The old man stood in the middle of the room, dry and gnarled, his small eyes kindling into a dull rage at a taunt made in the presence of a guest whose good opinion he desired. But he took the apples in silence and left the room.

As Gordon followed him beyond the garden, noting how his mind was absorbed in petty anger, a simple resolution came to him.

"Ezra," he said, handing him the letter, "when you give the Sister the apples, deliver this. And we do not talk about business, you know, Ezra."

The old man took the letter and put it furtively into his pocket, with a backward shake of his head towards the house.

"Whatever risks I may have to run from other quarters, he will never tell her," Gordon said to himself.

When Ezra returned in the evening he was absorbed, and Gordon noted with relief that he was also unsuspicious. He walked some distance to meet the old man the next two days, and his suspense became almost unendurable, but he asked no questions. The third day Ezra drew from his pocket a letter, which he delivered, merely saying—

"The Sister told me to give you this."

Gordon soon turned aside across the fields, and having reached a point screened from observation, he opened the letter and read as follows:—

"I have received your letter.

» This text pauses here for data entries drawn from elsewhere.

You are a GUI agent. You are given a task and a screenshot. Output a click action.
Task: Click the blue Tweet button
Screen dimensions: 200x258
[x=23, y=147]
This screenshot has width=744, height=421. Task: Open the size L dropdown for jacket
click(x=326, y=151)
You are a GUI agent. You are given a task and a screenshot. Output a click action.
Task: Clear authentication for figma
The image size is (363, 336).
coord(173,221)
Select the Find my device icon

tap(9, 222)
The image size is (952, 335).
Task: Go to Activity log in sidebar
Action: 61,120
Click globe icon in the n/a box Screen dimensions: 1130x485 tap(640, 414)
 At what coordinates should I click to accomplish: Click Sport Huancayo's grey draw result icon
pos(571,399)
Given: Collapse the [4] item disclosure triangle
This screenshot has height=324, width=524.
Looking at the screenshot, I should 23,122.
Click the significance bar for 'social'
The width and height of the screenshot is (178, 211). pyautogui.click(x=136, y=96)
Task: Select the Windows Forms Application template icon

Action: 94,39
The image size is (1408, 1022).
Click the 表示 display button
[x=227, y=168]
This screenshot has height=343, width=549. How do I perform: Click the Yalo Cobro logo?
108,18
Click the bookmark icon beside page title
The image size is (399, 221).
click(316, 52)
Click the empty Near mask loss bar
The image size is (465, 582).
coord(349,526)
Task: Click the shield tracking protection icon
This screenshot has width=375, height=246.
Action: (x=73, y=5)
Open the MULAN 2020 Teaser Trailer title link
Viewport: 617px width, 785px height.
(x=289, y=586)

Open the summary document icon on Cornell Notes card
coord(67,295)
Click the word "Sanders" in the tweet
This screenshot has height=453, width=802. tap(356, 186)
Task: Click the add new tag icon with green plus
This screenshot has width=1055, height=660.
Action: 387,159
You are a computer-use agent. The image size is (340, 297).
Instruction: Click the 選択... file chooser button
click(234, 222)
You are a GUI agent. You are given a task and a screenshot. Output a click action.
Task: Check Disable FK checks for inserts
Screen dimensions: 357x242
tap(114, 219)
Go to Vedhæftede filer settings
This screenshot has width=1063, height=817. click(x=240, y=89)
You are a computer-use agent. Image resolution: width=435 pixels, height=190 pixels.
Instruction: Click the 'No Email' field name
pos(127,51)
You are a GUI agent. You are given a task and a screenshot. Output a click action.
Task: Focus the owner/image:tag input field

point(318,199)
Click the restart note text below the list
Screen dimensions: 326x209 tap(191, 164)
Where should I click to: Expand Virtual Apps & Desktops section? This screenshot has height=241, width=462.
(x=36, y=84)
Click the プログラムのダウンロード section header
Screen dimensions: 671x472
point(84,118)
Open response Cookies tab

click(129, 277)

I have read it. But how could I listen to your proposal without becoming false to my vows? And if you knew that I had proved false to what I held most dear and binding, how could you ever believe that I would be true to anything else? Ah, no! Should you unite yourself to one who for your sake had been faithless to the ideal of womanhood which she regarded as supreme, you would soon withdraw from her the very love that she had sacrificed even her hopes of Heaven to enjoy.

"But it seems possible that in writing to me you believe my vows no longer precious to my heart and sacred to my conscience. You are wrong. They are more dear to me at this moment than ever before, because at this moment, as never before, they give me a mournful admonition of my failure to exhibit to the world in my own life the beauty of their ineffable holiness. For had there not been something within me to lead you on—had I shown to you the sinless nature which it is their office to create—you would never have felt towards me as you do. You would no more have thought of loving me than of loving an angel of God.